Efficient Quantum Walk Circuits for Metropolis-Hastings Algorithm

TL;DR

This paper develops efficient quantum circuits for the Metropolis-Hastings algorithm, reformulating the quantum walk to avoid costly oracles and demonstrating potential polynomial speedups in heuristic optimization tasks.

Contribution

It introduces a new implementation of Szegedy's quantum walk that bypasses complex oracles and applies heuristic quantum algorithms to optimization problems.

Findings

Numerical results show polynomial quantum speedups in heuristic optimization.

Reformulated quantum walk closely follows classical Metropolis-Hastings walk.
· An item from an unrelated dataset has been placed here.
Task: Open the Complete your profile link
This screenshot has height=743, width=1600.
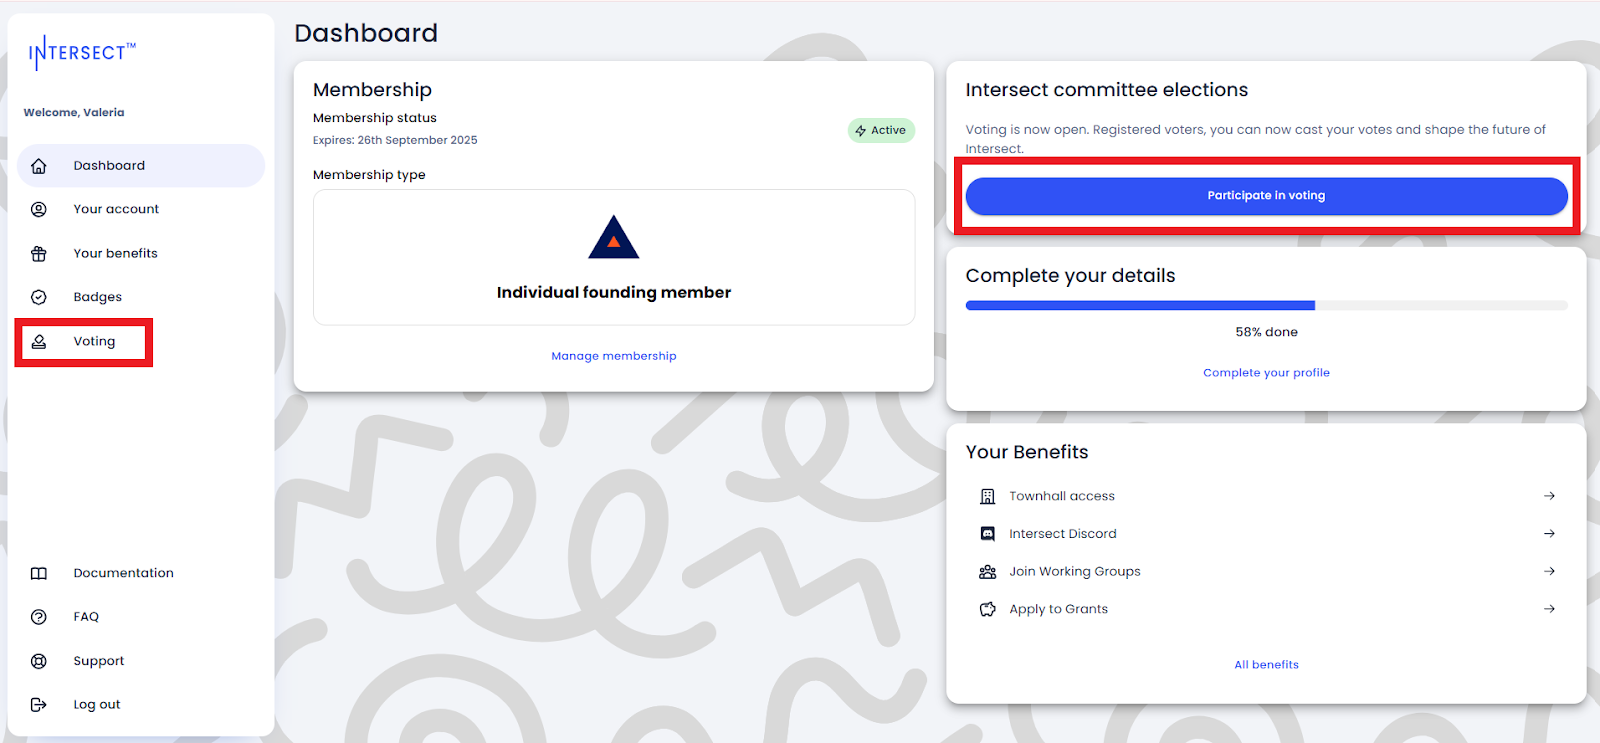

Avoids costly arithmetic operations in quantum oracle implementation.

Abstract

We present a detailed circuit implementation of Szegedy's quantization of the Metropolis-Hastings walk. This quantum walk is usually defined with respect to an oracle. We find that a direct implementation of this oracle requires costly arithmetic operations and thus reformulate the quantum walk in a way that circumvents the implementation of that specific oracle and which closely follows the classical Metropolis-Hastings walk. We also present heuristic quantum algorithms that use the quantum walk in the context of discrete optimization problems and numerically study their performances. Our numerical results indicate polynomial quantum speedups in heuristic settings.